> **Assignment**:
Exactly as written, print out each entry in the data, with no pictures.

START Dataset extract

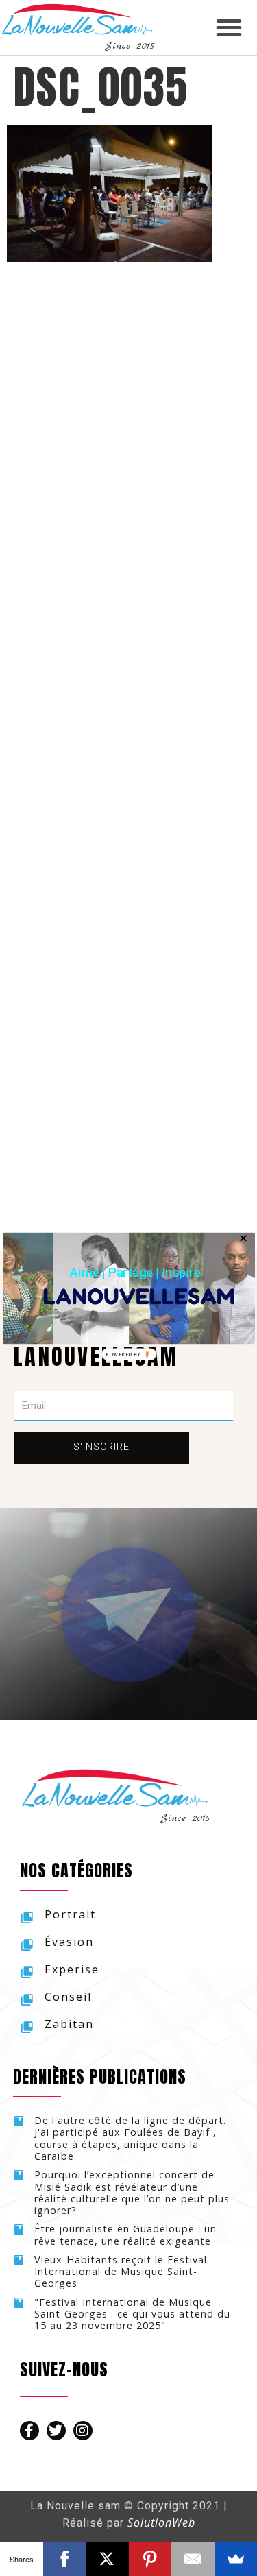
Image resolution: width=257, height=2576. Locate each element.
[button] (135, 1271)
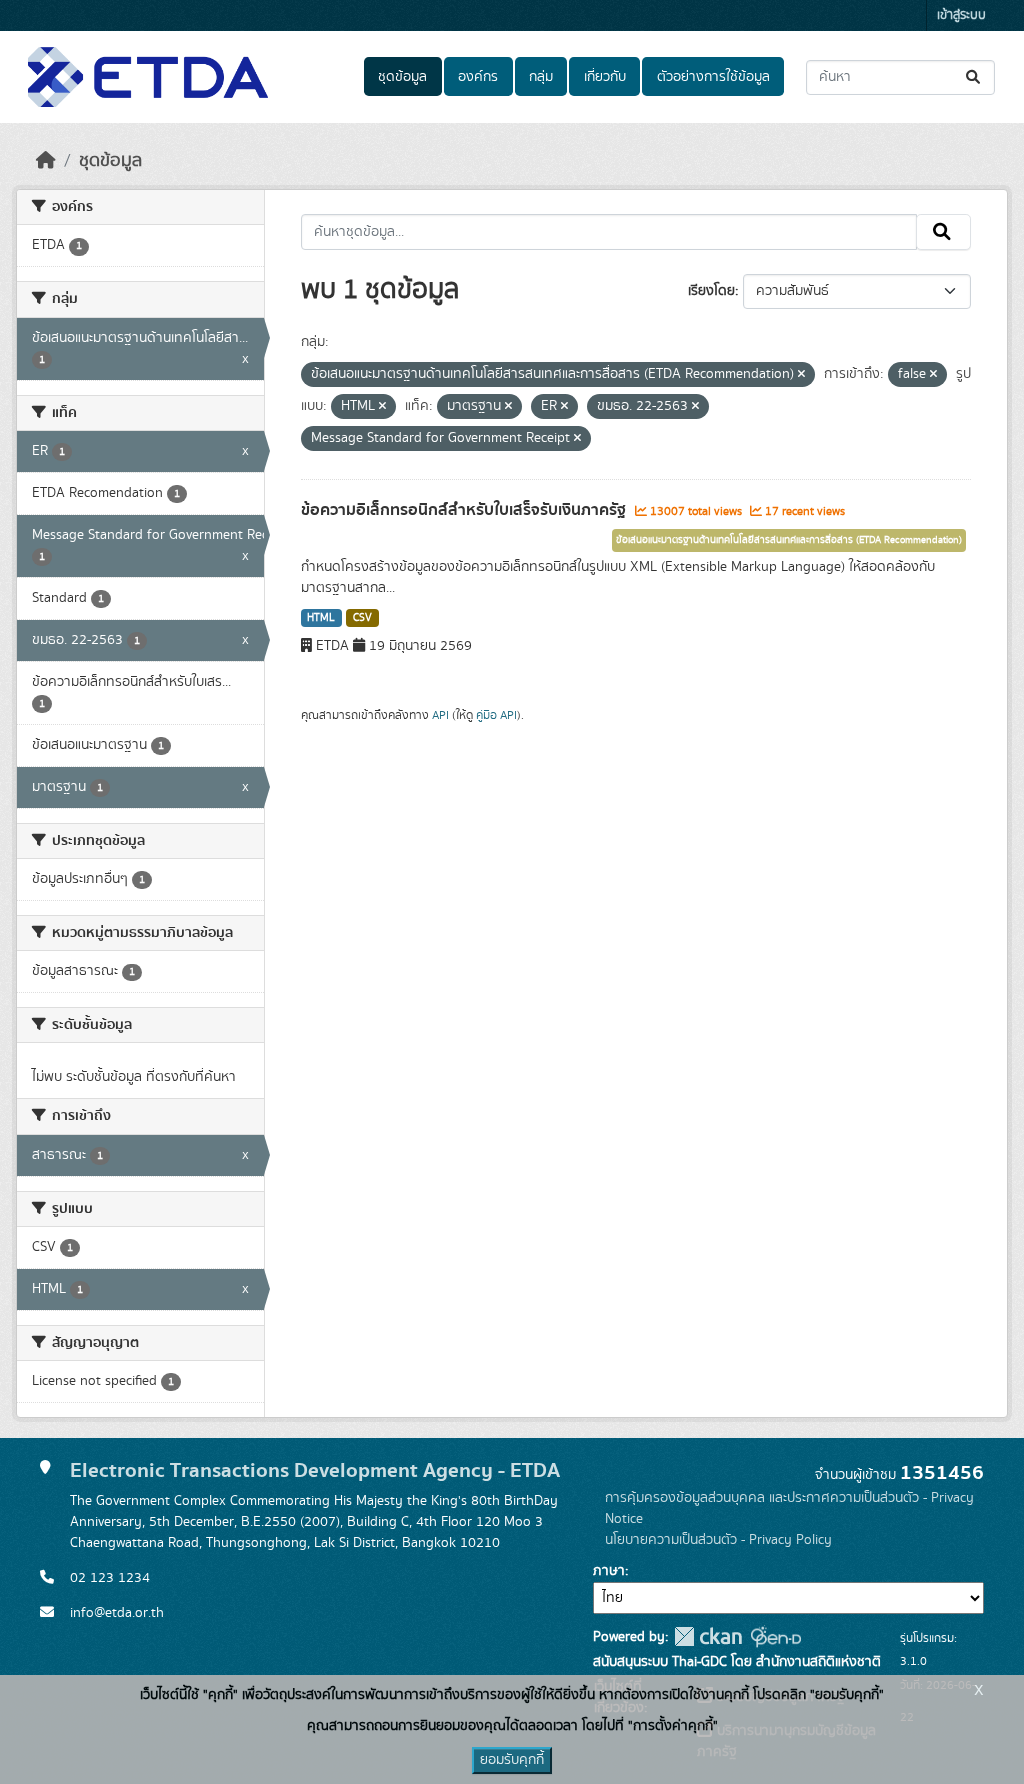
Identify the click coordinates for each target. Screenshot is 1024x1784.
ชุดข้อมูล (402, 77)
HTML (321, 618)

END Dataset extract

> **Output for this task**:
Image resolution: width=257, height=2576. Locate each element.
[button] (135, 1271)
Identify the click coordinates for each target. Screenshot is 1024x1784.
ชุดข้อมูล (402, 77)
HTML (321, 618)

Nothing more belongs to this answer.